Sabah soluğu yine banyoda aldığımda Bora her sabah olduğu gibi bu sabahta ben klozet in başında kusarken saçlarımı tutuyordu.

-Her sabah mide bulantısıyla uyanıyorsun, inat etme doktora gidelim ya da Deniz gelip baksın.
-İyiyim ben, merak etme, sadece ufak birer bulantı hem ben Deniz ile konuştum.

Elimi peçeteye kurulayıp oda dan çıktım.

-Kızlar kahvaltı hazırlayacaklarmış özellikle istediğin bir şey var mı ?
-Yok saol inelim hadi.

Birlikte kahvaltı etmek üzere salonda kurulu olan kahvaltı masasına indiğimizde Bora sandalyemi çekip oturmamı sağladı. İlk önce masaya kısa süre göz gezdirdim ardından da tabağıma yeteri kadar kahvaltılık alıp yemeye başladım. Ben tabağımdakilerle uğraşırken Bora da önündeki pişi dolu tabağa uzanıyordu içinden alacak bana verecekti. O an o pişi' nin kokusu burnuma o kadar kötü kokmuştu ki suratımı buruşturarak elimi 'hayır' anlamında salladım.

-Mine sen cidden iyi değilsin, pişi senin şu hayatta sevdiğin üç şeyden birincisi.
-Kokusu hoşuma gitmedi yemeyeceğim.
-Kızlar daha yeni yaptılar dünden kalma değil.
-Hoşuma gitmedi işte Bora koy yerine.
-Peki nasıl istersen, bu arada kahvaltıdan sonra çıkacağım bir kaç küçük işim var.
-Tamam geç mi gelirsin ?
-Sekiz gibi evde olurum.

Başımı onaylar şekilde salladım uzunca bir süre beraber kahvaltı edip doyduğumuzda da aynı anda sofradan kalktık ben masanın toplanmasına yardım ederken Bora üstünü düzelterek evden çıkıyordu.

-Bebeğim çıkıyorum ben.
-Tamam akşama görüşürüz.

Dudağımdan minik bir buse aldığında gülerek gidişini izledim Bora arabasıyla bahçeden çıktığında, bir müddet salonda vakit geçirdim ardından mide bulantısıyla banyoya koşturdum bir kaç dakika boyunca yediklerimi çıkardıktam sonra aynaya baktım cildim parlıyordu göğüslerim olduğundan daha büyük duruyordu ayrıca karnım hafif şişti, ellerimi karnıma götürdüm olabilir miydi dehşetle merdivenleri indim.

-Minâ !
-Buyrun Mine hanım.
-Benim için eczaneye gidebilir misin ?
-Hastamısınız isterseniz Bora beyi arayalım ya da ecza dolabında ilaç olacaktı onlardan getireyim.
-Hayır hayır, ilaç için değil hamilelik testi almak için gideceksin yanlız kimse bilmesin olur mu çarşıya gidiyorum diye çık evden.
-Mine hanım hamilelik testini ne yapacaksınız ?
-Sorgulamak sana mı kaldı Minâ !
-Affedersiniz efendim özür dilerim, ben hemen şimdi çıkar alırım.
-Saol.

Minâ mutfak önlüğünü çözüp siyah ceketini üzerine aldı arka kapıdan arabaların oraya yürüdüğünde kalbim çıkacak gibi atıyordu olamazdı dimi, şakasını geçip çocuk istemediğini söyleyen adamdan çocuk yapamazdım salona oturup parmaklarımla uğraşmaya başladım o sırada telefonuma bi bildirim düştü.

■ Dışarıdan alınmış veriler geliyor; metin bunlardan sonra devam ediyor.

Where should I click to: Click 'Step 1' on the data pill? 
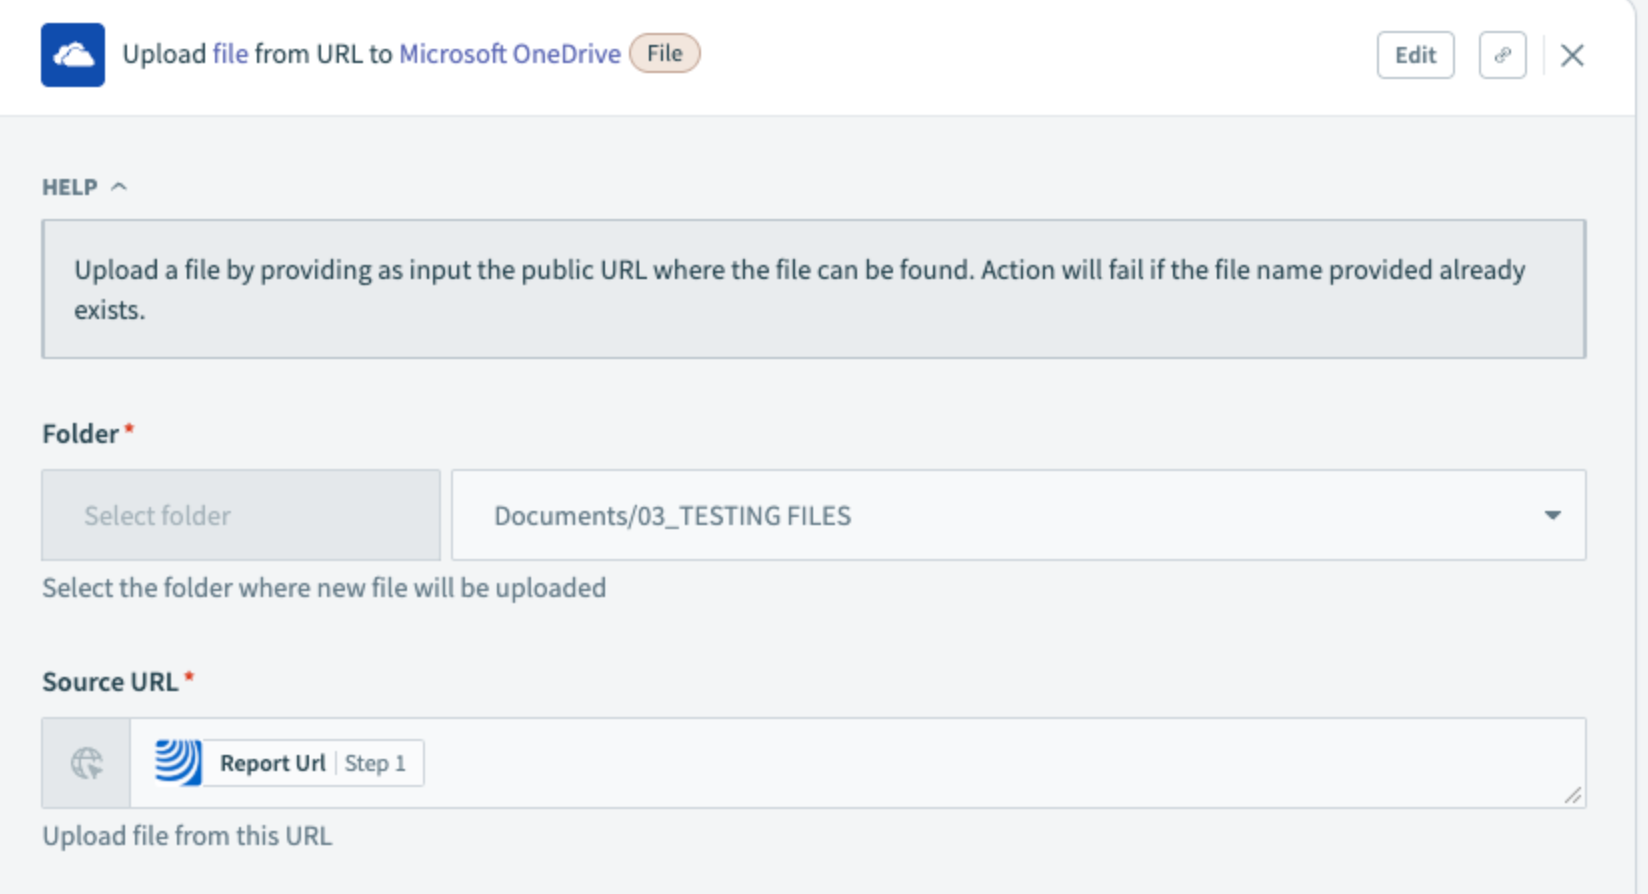point(376,763)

-Safirim Minâ evden çarşıya diye çıkmış bir şey mi istemiştin ?

Kız bi bahçeden çıksaydı keşke be. Hızlı bir cevap olması adına aklıma gelen ilk yalanı attım ortaya.

-Ah evet, canım pasta istedi.
-Buralarda pek pastane yok ama neyse Minâ bulur bulamazsa ben sana kestaneli pasta alırım merak etme.
-Şimdiden teşekkürler o zaman.
-Rica ederim, dikkat et kendine.
-Sende.

Yazıp telefonu kapattım arada bir açıp saati kontrol ediyordum. Minâ çıkalı yirmi yedi dakika olmuştu acaba eczane bulabilmişmiydi ? derin düşünceler içindeyken otuzuncu dakikada ince bir ses duydum.

-Mine hanım salondamısınız ?

Minâ gelmişti. Çok şükür.

-Salondayım, ne oldu bulabildin mi ?
-Evet buldum, buyrun.
-Teşekkürler Minâ, bu arada aramızda kalacak duydun öyle değil mi ?
-Hiç merak etmeyin, aramızda kalacak Mine hanım.